Conjunctions:32 Eye to Eye

Such Rich Hour
The following is an excerpt from the original selection of poems by Cole Swensen (with images from Les Très Riches Heures du Duc de Berry, fifteenth century, computer-manipulated by the author) published in Conjunctions:32.



March 1

          (Thus we find triads: dimension, form, and order
substance, nature, power

                                       and took (all three brothers
                                                       or was it the single other?)
every care and every caution:

green infused with grey             indicates               a cult of weather

were you born here were you born
vassal, slave, your only master
with the fingers of a weaver tied back the finite branches
with the fingers of a lover let the seed sift through his fingers

who so thereafter lived here. A small dog running up to the road
in front of a flock of sheep in front of a large man carrying
something (we can’t see what) (sheaf) (shearing) holding (soft)
against him
(close).


 



May 1, 1410, 1 A.M.: Les Revenants

               Old and on / certain nights of the Walpurgis             I saw it
                                                                                        coming
                                                                                        back
                                                              a thing that lives
                                        on bridges
               suspended

“...for centuries were the exclusive privilege of the very wealthy
       and of saints.”

Forgive
my apprehension
it
stood on a bridge slightly
swaying, vagary of wind,
tracery of sound that could have been wind
                                                                   carved.
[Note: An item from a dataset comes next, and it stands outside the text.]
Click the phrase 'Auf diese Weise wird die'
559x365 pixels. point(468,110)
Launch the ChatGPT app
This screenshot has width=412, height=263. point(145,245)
And refused
to leave. “Here lives
               what I did and cannot stop doing

“Then suddenly by the 11th or 12th century, they were all over,
sometimes alone, sometimes in great numbers, at first largely in
dreams, but soon not so confined.”
          (came back to us)
             (and I thought I saw)       (as he was
                                                     then

                                                     the army of the dead, they called it Maisnie Hellequin—soldiers, children, women, saints, by the thousands with all their attributes on

The moral was blatant (“there they go, paying”) but we were too distracted by their faces, how they hadn’t

changed at all and were          more similar and were
                                                                        the precision there,                                                                         the choice.


 





May 30, 1427: Jeanne-Not-Yet-Saint with Sheep

When they eat from your hand it’s said that you’re saved
          or that you saved them.    You can never be sure.
                                              What you heard.             What did
And how          do you know it was Saints She and Her?
                                           And which them?
                                           And will you agree to the musical score.

We ask you to
close your eyes and picture: it’s night (held close, black & white).
Campfires, men in armor, the army at the gate.        and we haven’t
even begun to consider what we really mean by mad. If it
approaches. Seeing vs. seen.
And will make of it a king.                            We ask you to picture
men huddled around fire. There was so much less light then. And
       it glinted their armored
bodies into black bodies of water. The way things move in
       uncertain light
is not to be discounted. A touch
with the tip of a finger or an otherwise sleeping forehead, between
       the eyebrows and up about half an inch. What
would you give.


 






June 1

Sickle one, scythe two and sweep and sheaf and sign
in the rocking field and the river whole
in its own          (what hold
                          what
                          boat

of the errance of a spire (despite appearance
                         it’s miles

(at the door of the river) (that curves into harvest

Choir: Let us
          harbor in this witness
                                                  a man
                      with an oar
shreds a surface

(at the door he calls a river)

a person slipping inward

                       How stone reigns
                       How hay stings
                       (How swing this scythe so I look a little less like
                                                                      my own death) who
                                                                 sings
                                                             of

of all the towers on the castle, three are red.
What are they carrying in the boat?
(List everything you could carry
away in a boat.)


 






October 1, 1445

How to paint a filament designed to be invisible:
How to paint a white dog against a white wall:
How a world in stages, striated, calibrated:

first you notice the person walking, the river that occupies the center of the picture, the three boats and the one man, arms raised, something hard in his hand. Such a busy world ruled by birds, held down by a stone, and what is—just behind and to the right of the first tower on the left—the moon that looks like a planet of skies against the sky and how do we live there and how do we live on air.

Executed 1440–1450, after shadows had been invented, and reflections,and lives on water, and is made of light or of its slight absence.

Cole Swensen has published twenty collections of poetry, most recently And, And, And (Shearsman Books), which was long-listed for the Griffin Prize, and a volume of critical essays, Noise that Stays Noise (University of Michigan Press). She has won the Iowa Poetry Prize, the SF State Poetry Center Book Award, and the National Poetry Series and has been a finalist for the National Book Award and the LA Times Book Award. Also a translator, she has won the PEN USA Award in Translation and divides her time between Paris and the SF Bay Area.